(Stored dataset items)
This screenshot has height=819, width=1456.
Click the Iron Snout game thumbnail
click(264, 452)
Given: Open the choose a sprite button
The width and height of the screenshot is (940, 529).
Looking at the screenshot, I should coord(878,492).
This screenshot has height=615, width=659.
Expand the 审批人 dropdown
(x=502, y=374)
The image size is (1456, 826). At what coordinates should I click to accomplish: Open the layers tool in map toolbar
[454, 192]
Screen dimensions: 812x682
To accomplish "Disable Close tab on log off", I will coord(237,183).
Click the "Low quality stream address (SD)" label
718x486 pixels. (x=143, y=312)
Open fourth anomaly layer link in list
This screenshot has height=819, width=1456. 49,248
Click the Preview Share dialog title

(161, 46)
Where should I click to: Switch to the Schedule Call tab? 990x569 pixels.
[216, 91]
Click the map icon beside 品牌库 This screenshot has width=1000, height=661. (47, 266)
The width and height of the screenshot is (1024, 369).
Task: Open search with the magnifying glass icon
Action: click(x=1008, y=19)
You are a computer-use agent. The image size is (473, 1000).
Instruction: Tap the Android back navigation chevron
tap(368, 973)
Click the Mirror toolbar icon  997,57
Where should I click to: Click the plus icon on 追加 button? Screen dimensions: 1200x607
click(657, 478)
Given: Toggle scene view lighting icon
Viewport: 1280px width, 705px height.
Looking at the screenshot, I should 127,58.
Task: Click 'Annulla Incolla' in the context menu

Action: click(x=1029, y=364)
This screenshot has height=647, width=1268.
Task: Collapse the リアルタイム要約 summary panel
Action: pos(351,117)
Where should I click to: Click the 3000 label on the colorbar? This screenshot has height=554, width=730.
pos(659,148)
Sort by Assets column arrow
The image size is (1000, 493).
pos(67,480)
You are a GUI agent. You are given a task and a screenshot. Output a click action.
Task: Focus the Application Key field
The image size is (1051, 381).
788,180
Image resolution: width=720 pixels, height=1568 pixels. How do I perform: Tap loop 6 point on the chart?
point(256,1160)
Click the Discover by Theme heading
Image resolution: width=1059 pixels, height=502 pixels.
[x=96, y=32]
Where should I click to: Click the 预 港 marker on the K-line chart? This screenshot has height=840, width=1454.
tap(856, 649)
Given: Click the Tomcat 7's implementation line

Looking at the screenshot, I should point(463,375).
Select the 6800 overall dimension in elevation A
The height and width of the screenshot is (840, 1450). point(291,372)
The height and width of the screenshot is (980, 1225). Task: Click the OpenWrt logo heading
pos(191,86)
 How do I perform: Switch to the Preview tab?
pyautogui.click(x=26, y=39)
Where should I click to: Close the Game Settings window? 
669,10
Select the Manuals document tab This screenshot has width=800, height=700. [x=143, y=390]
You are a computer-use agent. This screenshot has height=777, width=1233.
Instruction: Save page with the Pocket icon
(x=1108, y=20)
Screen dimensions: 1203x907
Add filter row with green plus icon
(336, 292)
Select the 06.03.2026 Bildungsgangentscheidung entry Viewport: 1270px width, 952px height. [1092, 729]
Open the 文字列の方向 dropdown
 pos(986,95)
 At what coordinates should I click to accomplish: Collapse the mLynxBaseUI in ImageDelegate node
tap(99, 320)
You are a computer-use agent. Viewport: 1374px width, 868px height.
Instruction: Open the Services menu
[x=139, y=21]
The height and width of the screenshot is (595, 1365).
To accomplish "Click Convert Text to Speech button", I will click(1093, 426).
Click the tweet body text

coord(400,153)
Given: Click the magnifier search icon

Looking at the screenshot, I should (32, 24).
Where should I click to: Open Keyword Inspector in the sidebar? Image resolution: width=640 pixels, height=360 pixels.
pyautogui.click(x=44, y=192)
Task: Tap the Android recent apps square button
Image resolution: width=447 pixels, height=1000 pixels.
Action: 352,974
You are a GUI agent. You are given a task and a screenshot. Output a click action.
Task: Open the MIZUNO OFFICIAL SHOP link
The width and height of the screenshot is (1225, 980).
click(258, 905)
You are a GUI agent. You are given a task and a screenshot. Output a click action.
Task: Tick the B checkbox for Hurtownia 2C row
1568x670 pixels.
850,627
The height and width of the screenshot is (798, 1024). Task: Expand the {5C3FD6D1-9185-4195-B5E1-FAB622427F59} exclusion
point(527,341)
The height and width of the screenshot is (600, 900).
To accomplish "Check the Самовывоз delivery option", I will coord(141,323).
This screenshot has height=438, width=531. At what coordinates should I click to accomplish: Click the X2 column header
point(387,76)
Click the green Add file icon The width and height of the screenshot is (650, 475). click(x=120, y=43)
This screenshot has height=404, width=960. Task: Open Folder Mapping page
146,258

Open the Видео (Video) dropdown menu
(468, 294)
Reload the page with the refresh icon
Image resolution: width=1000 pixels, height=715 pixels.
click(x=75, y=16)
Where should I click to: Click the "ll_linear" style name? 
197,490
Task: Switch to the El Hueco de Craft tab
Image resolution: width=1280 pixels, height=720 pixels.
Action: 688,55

→ **WORK INSTRUCTION**
Please repeat every record above word for word.

→ **TASK SOLUTION**
This screenshot has height=819, width=1456.
Click the Iron Snout game thumbnail
click(264, 452)
Given: Open the choose a sprite button
The width and height of the screenshot is (940, 529).
Looking at the screenshot, I should coord(878,492).
This screenshot has height=615, width=659.
Expand the 审批人 dropdown
(x=502, y=374)
The image size is (1456, 826). At what coordinates should I click to accomplish: Open the layers tool in map toolbar
[454, 192]
Screen dimensions: 812x682
To accomplish "Disable Close tab on log off", I will coord(237,183).
Click the "Low quality stream address (SD)" label
718x486 pixels. (x=143, y=312)
Open fourth anomaly layer link in list
This screenshot has height=819, width=1456. 49,248
Click the Preview Share dialog title

(161, 46)
Where should I click to: Switch to the Schedule Call tab? 990x569 pixels.
[216, 91]
Click the map icon beside 品牌库 This screenshot has width=1000, height=661. (47, 266)
The width and height of the screenshot is (1024, 369).
Task: Open search with the magnifying glass icon
Action: click(x=1008, y=19)
You are a computer-use agent. The image size is (473, 1000).
Instruction: Tap the Android back navigation chevron
tap(368, 973)
Click the Mirror toolbar icon  997,57
Where should I click to: Click the plus icon on 追加 button? Screen dimensions: 1200x607
click(657, 478)
Given: Toggle scene view lighting icon
Viewport: 1280px width, 705px height.
Looking at the screenshot, I should 127,58.
Task: Click 'Annulla Incolla' in the context menu

Action: click(x=1029, y=364)
This screenshot has height=647, width=1268.
Task: Collapse the リアルタイム要約 summary panel
Action: pos(351,117)
Where should I click to: Click the 3000 label on the colorbar? This screenshot has height=554, width=730.
pos(659,148)
Sort by Assets column arrow
The image size is (1000, 493).
pos(67,480)
You are a GUI agent. You are given a task and a screenshot. Output a click action.
Task: Focus the Application Key field
The image size is (1051, 381).
788,180
Image resolution: width=720 pixels, height=1568 pixels. How do I perform: Tap loop 6 point on the chart?
point(256,1160)
Click the Discover by Theme heading
Image resolution: width=1059 pixels, height=502 pixels.
[x=96, y=32]
Where should I click to: Click the 预 港 marker on the K-line chart? This screenshot has height=840, width=1454.
tap(856, 649)
Given: Click the Tomcat 7's implementation line

Looking at the screenshot, I should point(463,375).
Select the 6800 overall dimension in elevation A
The height and width of the screenshot is (840, 1450). point(291,372)
The height and width of the screenshot is (980, 1225). Task: Click the OpenWrt logo heading
pos(191,86)
 How do I perform: Switch to the Preview tab?
pyautogui.click(x=26, y=39)
Where should I click to: Close the Game Settings window? 
669,10
Select the Manuals document tab This screenshot has width=800, height=700. [x=143, y=390]
You are a computer-use agent. This screenshot has height=777, width=1233.
Instruction: Save page with the Pocket icon
(x=1108, y=20)
Screen dimensions: 1203x907
Add filter row with green plus icon
(336, 292)
Select the 06.03.2026 Bildungsgangentscheidung entry Viewport: 1270px width, 952px height. [1092, 729]
Open the 文字列の方向 dropdown
 pos(986,95)
 At what coordinates should I click to accomplish: Collapse the mLynxBaseUI in ImageDelegate node
tap(99, 320)
You are a computer-use agent. Viewport: 1374px width, 868px height.
Instruction: Open the Services menu
[x=139, y=21]
The height and width of the screenshot is (595, 1365).
To accomplish "Click Convert Text to Speech button", I will click(1093, 426).
Click the tweet body text

coord(400,153)
Given: Click the magnifier search icon

Looking at the screenshot, I should (32, 24).
Where should I click to: Open Keyword Inspector in the sidebar? Image resolution: width=640 pixels, height=360 pixels.
pyautogui.click(x=44, y=192)
Task: Tap the Android recent apps square button
Image resolution: width=447 pixels, height=1000 pixels.
Action: 352,974
You are a GUI agent. You are given a task and a screenshot. Output a click action.
Task: Open the MIZUNO OFFICIAL SHOP link
The width and height of the screenshot is (1225, 980).
click(258, 905)
You are a GUI agent. You are given a task and a screenshot. Output a click action.
Task: Tick the B checkbox for Hurtownia 2C row
1568x670 pixels.
850,627
The height and width of the screenshot is (798, 1024). Task: Expand the {5C3FD6D1-9185-4195-B5E1-FAB622427F59} exclusion
point(527,341)
The height and width of the screenshot is (600, 900).
To accomplish "Check the Самовывоз delivery option", I will coord(141,323).
This screenshot has height=438, width=531. At what coordinates should I click to accomplish: Click the X2 column header
point(387,76)
Click the green Add file icon The width and height of the screenshot is (650, 475). click(x=120, y=43)
This screenshot has height=404, width=960. Task: Open Folder Mapping page
146,258

Open the Видео (Video) dropdown menu
(468, 294)
Reload the page with the refresh icon
Image resolution: width=1000 pixels, height=715 pixels.
click(x=75, y=16)
Where should I click to: Click the "ll_linear" style name? 
197,490
Task: Switch to the El Hueco de Craft tab
Image resolution: width=1280 pixels, height=720 pixels.
Action: 688,55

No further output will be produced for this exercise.